Pixel coordinate grounding data:
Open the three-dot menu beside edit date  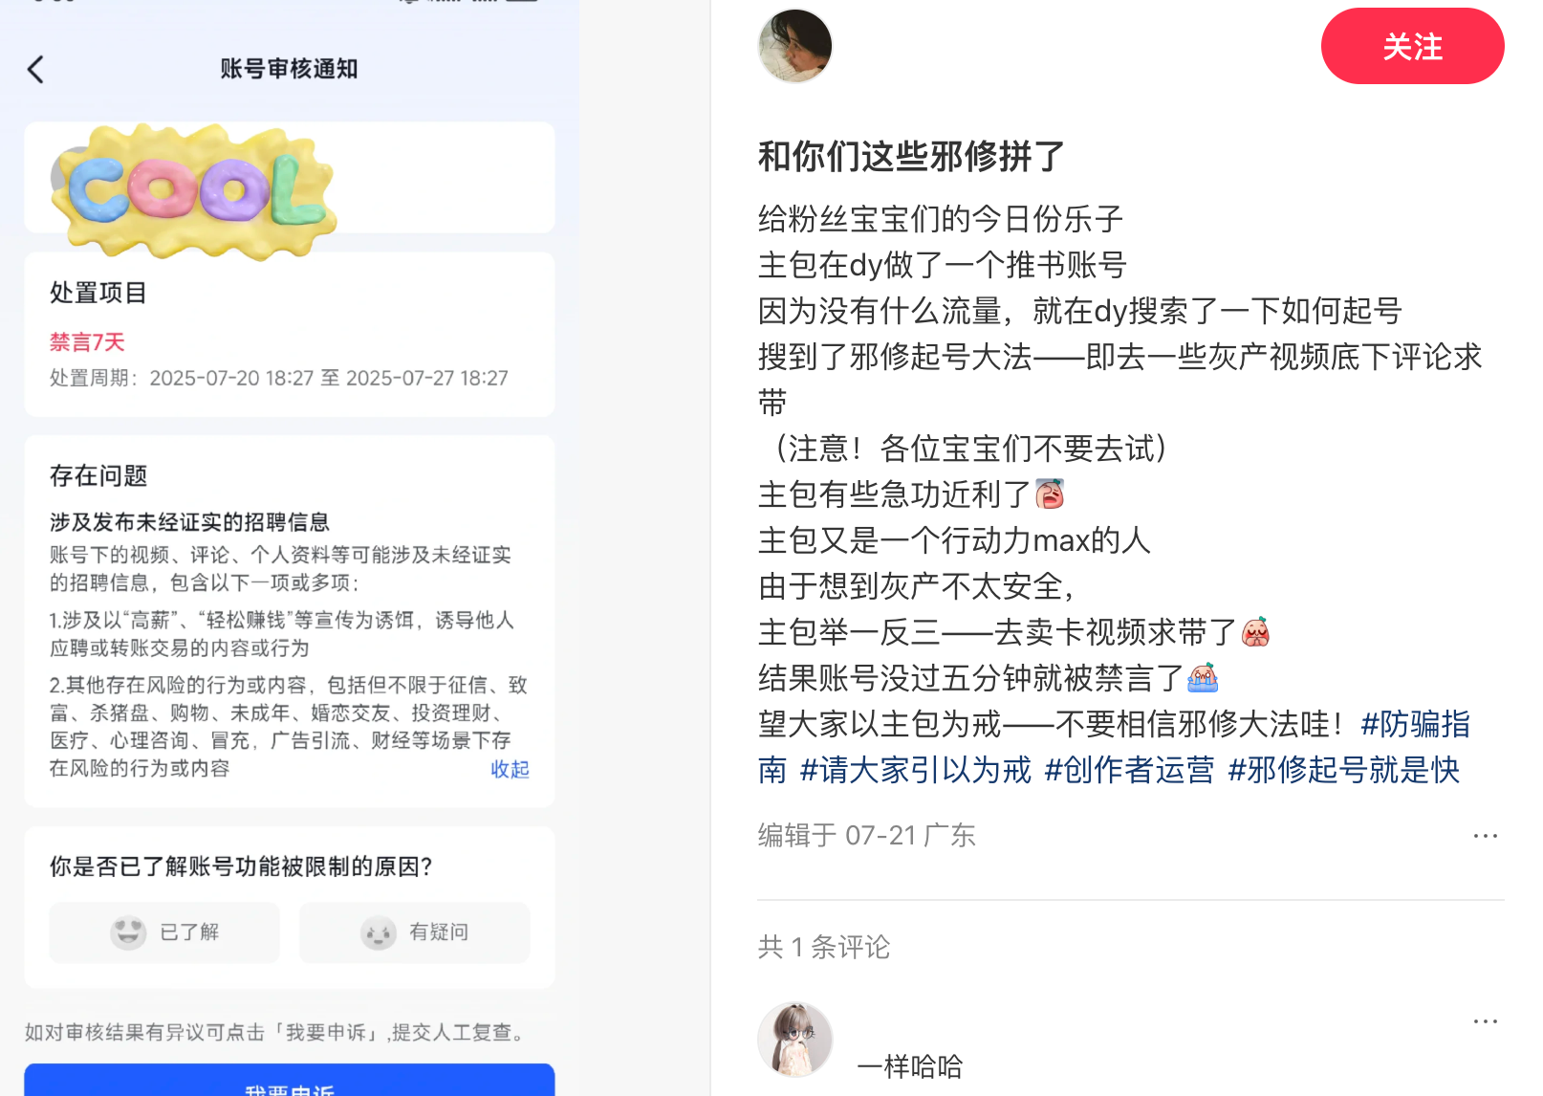coord(1485,836)
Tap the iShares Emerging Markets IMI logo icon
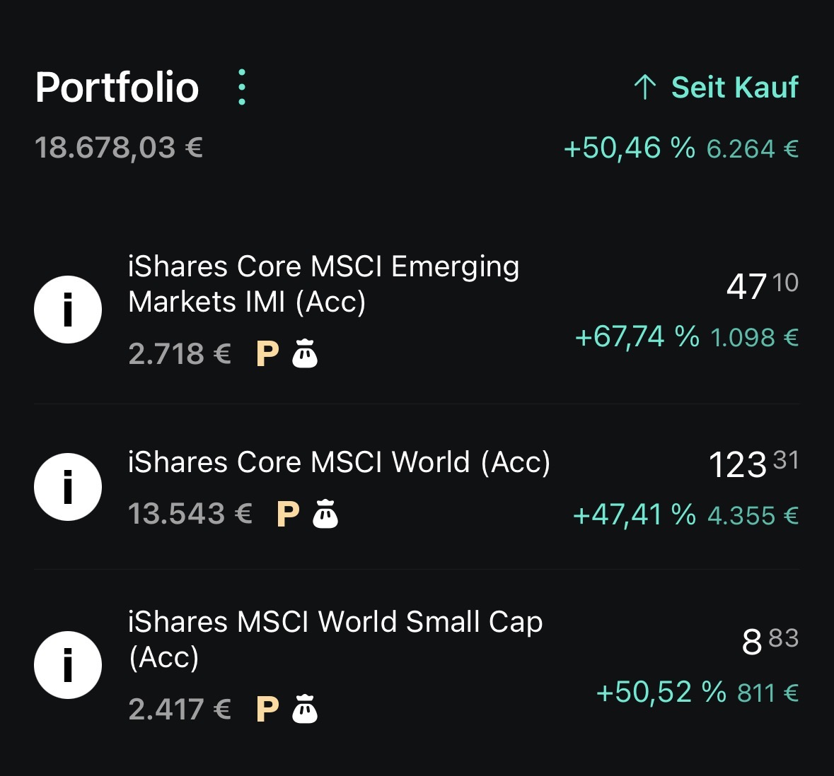This screenshot has height=776, width=834. 68,310
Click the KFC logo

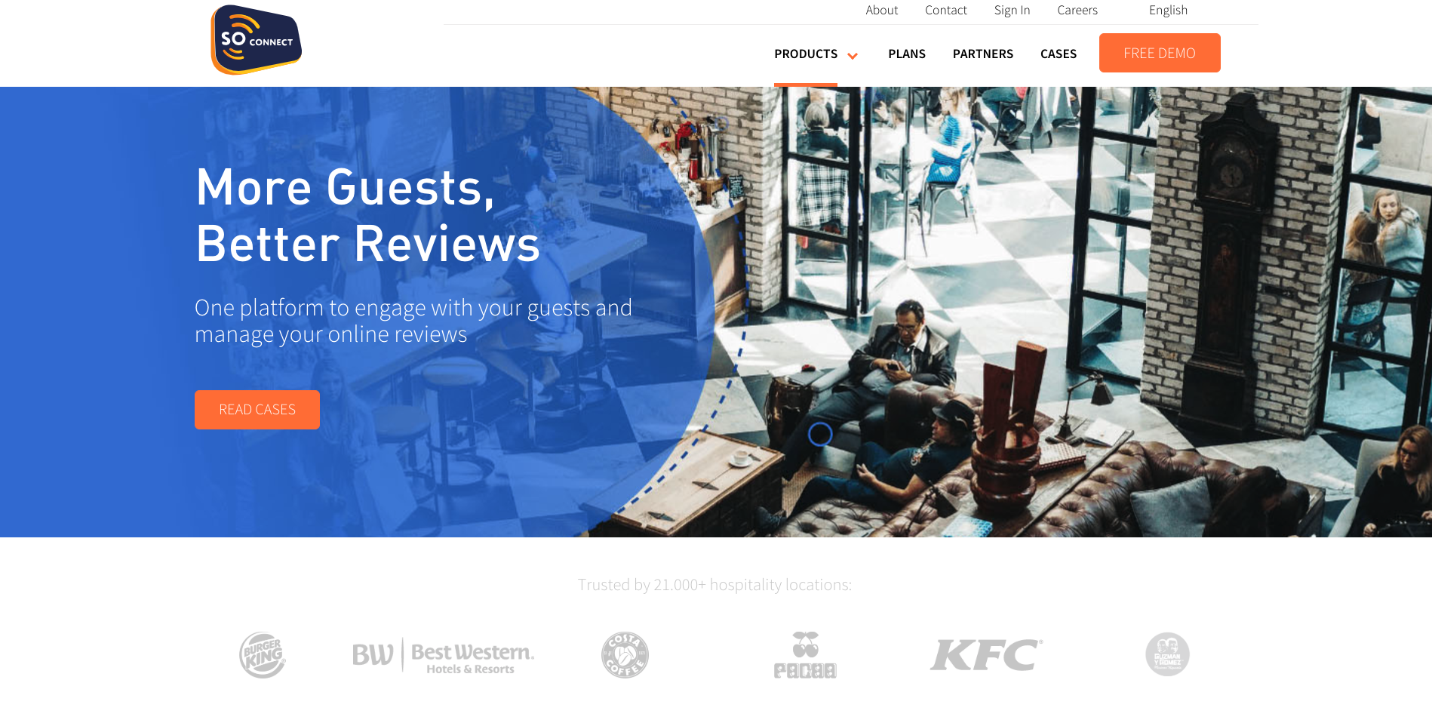[987, 655]
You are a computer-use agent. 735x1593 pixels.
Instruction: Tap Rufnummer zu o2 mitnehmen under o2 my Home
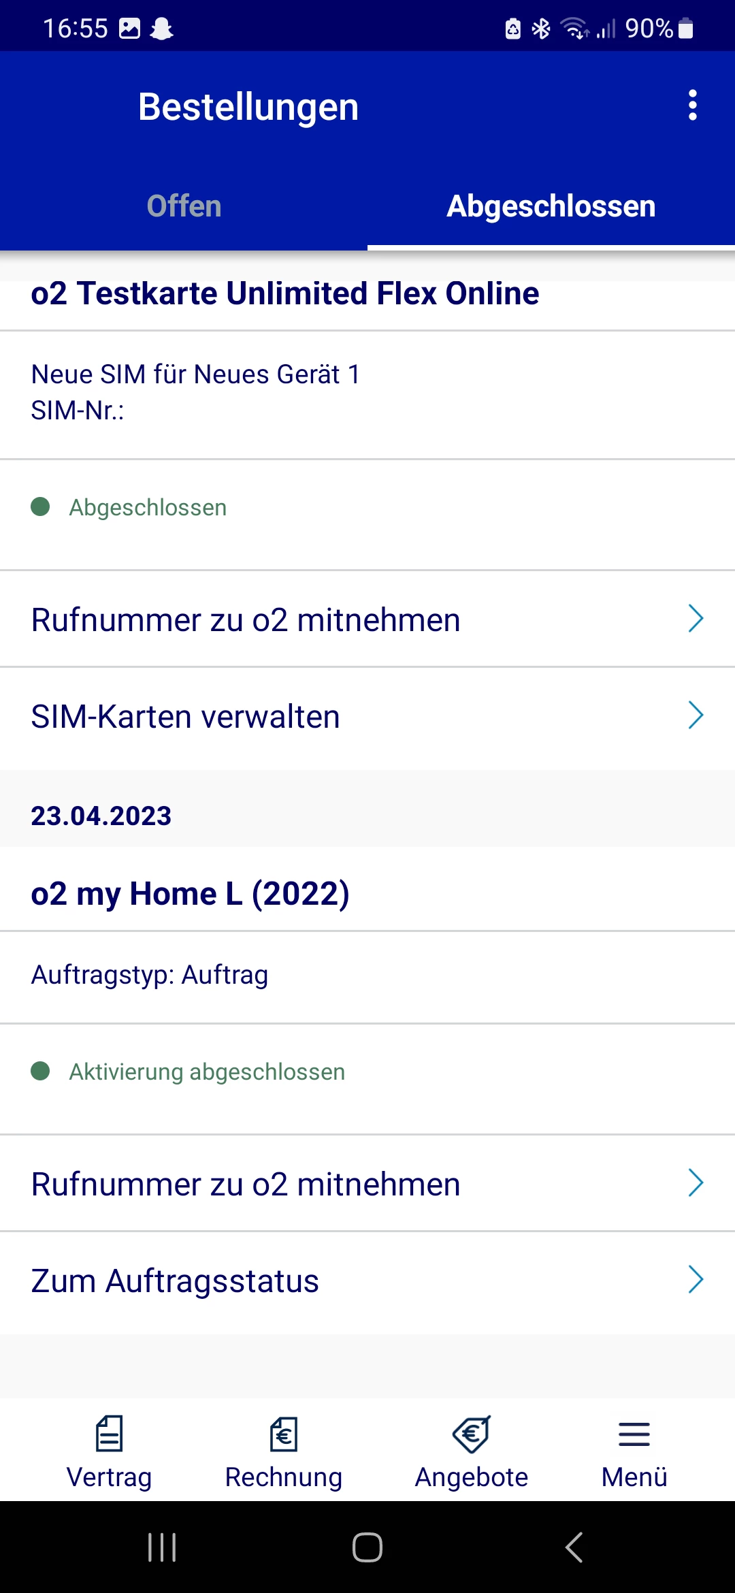246,1184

## REQUIRED WORK
Begin with the line containing "You are a computer-use", stop at the last line of the records above, and copy every line in between exactly, both ends included, with no pictures.

## ANSWER BOX
You are a computer-use agent. 735x1593 pixels.
Instruction: Tap Rufnummer zu o2 mitnehmen under o2 my Home
246,1184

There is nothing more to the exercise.